Before My Father Died of COVID-19, He Taught Me the Importance of Listening

He was happy to see me. But perched on the fault line of COVID-19, my father, Bert Fliegel, was frightened. Rumblings about the pandemic on the 85-inch flatscreen TV disturbed the peace of the sun-filled day room of the Belmont Manor nursing home, where he lived until April 16, when he died of complications related to COVID-19.

“How are things going with the Underground Railroad?” he asked. It wasn’t dementia. My dad’s remarks always tended toward a stream of consciousness, a trait I’ve inherited in the course of deciphering his heart.

In 1959 he became the first social worker in the country hired to help people displaced by the federally funded “urban renewal” program that razed low-income neighborhoods across the country in the 1950s and ’60s. In Boston, nearly 10,000 low-rent units were destroyed and the 22,000 people who lived in them were kicked out. “We really screwed up, honey,’’ he told me sadly.

When he first moved to Belmont Manor, my dad would incessantly quote FDR: “We have nothing to fear but fear itself.” He was frightened to be severed from everything familiar. He said the racial disparities at the nursing home unnerved him. “You know they’re not invisible,” he groused. Front-line staff — people of color. The further up the hierarchy you looked, the whiter things got.

If I didn’t immediately catch on to one of his frequently obscure references, he’d snarl, face twisting red with effort: “Just forget it,” he’d say, frustrated. “It doesn’t matter.”

“Just give me a word, one more,” I begged. “You have 90 years of stuff to remember. Try one more word, I’m sure I’ll get it.”

“You know,” he insisted, “the Underground Railroad.”

“The Harriet Tubman House!” I exclaimed. He’d been struggling to remember the name of the building I’d been talking about for months. Now his shoulders relaxed, the grimace dissolved.

I always carried a lot of bags when I went to see my father. I’d pull stacks of meeting notes out to find my phone so we could listen to Jessye Norman singing opera, or to dig out my laptop to watch Marian Anderson crash the color barrier in 1939, singing at the Lincoln Memorial.

“What is all that?” he wondered last fall at my pile of petitions and protest letters — jumbled efforts to halt the demolition of the Harriet Tubman House, destined to be replaced by luxury condominiums.

He knew the issues intimately, recalling the buy-a-brick campaign to complete the Tubman house back in 1971. “The city paid for most of it as an apology for ripping the community apart with urban renewal,” he said. “Melnea Cass, the legendary Boston activist, and Dorothy Scott Tubman, Harriet’s niece, raised the remaining $100,000.” On my laptop we watched a James Baldwin interview from 1963: “Northern cities now are engaged in something called ‘urban renewal,’ which means moving the Negroes out. It means Negro removal; that is what it means.”
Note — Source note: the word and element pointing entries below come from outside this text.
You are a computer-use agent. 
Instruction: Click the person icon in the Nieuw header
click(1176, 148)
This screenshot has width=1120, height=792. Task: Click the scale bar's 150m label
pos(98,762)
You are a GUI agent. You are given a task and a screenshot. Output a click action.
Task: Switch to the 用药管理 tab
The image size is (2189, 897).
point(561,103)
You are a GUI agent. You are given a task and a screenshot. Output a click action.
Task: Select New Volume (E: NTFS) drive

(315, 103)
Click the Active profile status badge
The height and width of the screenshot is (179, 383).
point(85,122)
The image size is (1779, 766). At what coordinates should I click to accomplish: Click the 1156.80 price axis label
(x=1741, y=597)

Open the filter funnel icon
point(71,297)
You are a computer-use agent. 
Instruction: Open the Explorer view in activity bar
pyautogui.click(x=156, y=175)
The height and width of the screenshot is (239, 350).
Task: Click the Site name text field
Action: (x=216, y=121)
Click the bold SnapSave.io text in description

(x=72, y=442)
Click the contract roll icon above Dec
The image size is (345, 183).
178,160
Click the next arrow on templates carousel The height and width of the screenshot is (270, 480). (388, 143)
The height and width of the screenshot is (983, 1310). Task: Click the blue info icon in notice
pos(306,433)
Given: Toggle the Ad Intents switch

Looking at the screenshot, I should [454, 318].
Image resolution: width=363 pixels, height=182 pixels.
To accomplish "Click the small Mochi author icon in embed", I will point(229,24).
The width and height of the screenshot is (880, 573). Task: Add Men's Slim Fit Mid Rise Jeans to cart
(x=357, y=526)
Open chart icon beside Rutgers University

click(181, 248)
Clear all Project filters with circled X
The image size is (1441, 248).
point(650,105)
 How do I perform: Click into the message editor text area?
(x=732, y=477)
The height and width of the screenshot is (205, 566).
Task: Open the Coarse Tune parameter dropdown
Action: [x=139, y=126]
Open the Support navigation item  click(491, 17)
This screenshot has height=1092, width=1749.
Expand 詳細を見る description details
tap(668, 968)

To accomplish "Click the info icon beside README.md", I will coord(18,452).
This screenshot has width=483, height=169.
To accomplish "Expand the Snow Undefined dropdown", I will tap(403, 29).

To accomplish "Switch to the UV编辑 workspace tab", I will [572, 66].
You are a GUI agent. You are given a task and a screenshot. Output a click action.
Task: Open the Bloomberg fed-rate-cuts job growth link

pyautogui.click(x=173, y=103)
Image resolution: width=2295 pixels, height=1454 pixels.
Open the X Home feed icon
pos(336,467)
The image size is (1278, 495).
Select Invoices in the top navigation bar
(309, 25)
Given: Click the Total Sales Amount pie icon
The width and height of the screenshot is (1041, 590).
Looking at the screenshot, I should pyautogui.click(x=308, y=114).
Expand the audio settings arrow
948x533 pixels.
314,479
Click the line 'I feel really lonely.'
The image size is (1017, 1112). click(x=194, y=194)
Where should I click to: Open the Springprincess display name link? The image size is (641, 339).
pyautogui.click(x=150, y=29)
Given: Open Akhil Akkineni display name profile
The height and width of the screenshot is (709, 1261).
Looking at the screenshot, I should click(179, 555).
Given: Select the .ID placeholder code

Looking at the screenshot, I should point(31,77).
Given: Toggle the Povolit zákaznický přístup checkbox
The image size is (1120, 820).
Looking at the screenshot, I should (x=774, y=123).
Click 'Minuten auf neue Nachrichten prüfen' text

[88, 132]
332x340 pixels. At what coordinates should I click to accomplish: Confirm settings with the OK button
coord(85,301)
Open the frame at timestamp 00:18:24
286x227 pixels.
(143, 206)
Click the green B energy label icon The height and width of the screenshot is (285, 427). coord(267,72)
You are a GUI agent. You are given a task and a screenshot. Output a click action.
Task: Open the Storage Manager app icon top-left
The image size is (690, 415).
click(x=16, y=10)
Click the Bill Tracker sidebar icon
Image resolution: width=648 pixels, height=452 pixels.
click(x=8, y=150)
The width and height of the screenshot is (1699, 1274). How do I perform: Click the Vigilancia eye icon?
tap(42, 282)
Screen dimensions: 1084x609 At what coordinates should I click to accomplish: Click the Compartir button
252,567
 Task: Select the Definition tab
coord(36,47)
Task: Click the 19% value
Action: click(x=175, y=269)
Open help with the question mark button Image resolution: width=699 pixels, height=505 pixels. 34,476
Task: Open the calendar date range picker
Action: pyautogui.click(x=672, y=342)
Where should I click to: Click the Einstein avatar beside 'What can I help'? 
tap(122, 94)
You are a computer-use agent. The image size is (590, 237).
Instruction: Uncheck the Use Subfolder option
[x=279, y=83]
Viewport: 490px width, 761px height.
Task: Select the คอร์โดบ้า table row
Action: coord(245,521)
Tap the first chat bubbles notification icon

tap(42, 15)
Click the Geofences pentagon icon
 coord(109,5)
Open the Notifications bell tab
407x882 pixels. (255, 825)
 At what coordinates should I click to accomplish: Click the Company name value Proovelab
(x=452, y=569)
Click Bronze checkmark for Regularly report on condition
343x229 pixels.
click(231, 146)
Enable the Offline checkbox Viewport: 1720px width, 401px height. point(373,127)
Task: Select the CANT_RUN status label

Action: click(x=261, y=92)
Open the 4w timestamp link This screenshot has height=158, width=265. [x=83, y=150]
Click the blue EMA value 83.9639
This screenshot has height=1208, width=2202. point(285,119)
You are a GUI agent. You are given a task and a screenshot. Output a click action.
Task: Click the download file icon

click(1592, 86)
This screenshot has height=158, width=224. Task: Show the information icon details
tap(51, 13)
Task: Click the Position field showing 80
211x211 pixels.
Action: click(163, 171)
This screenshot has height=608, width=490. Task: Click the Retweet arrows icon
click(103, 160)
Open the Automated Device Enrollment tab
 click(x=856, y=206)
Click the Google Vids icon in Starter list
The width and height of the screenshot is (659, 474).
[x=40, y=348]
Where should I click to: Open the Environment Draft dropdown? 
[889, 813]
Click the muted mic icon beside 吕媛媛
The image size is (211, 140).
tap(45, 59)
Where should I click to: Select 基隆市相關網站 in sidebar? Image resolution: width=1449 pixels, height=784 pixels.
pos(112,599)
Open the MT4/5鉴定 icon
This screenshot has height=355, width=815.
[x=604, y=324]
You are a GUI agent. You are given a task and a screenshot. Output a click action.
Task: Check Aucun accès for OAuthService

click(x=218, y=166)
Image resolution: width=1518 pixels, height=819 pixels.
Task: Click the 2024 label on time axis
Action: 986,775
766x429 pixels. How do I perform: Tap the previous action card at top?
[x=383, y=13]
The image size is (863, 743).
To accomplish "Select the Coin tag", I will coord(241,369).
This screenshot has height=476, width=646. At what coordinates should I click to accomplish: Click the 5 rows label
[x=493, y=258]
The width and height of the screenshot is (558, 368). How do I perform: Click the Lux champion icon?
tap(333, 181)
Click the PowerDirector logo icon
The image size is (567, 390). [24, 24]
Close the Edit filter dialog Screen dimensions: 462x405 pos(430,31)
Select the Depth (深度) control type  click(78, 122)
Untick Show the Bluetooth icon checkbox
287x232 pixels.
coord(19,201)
In 2004, my father took the Green Line to Boston’s South End, walking the few blocks to the Harriet Tubman House, at Massachusetts and Columbus avenues, to join me for a performance of the Arts Incentives Program, which I’d started in 1996. I worked at the Tubman house with my team, attempting to buffer the impact of trauma on adolescent girls by engaging them in the arts. My dad entered the building nodding to Jameel Parker’s mural Honor Roll, which depicts the vital history of the South End’s residents and community leaders. He watched the young women sing: “People get ready there’s a train a’comin’ . . . .”

My (then) burly father teared up: “That is how it felt being at the March on Washington. But people don’t listen. They need to listen.”

Recently I crossed Melnea Cass Boulevard with thousands of my fellow Bostonians marching through the South End on the hem of lower Roxbury. I winced as we passed renovated condos — the housing once destroyed has continuously been rebuilt, representing the gentrification — but cheered for the Black Lives Matter banners hanging from windows. What do we want? Justice! When do we want it? We grieved for George Floyd. I grieved for my father, and the soon-to-be-demolished “Underground Railroad.”

Maybe this time the people (like the song says) are ready. And I find comfort in the verse: “There’s hope for all among those loved the most.”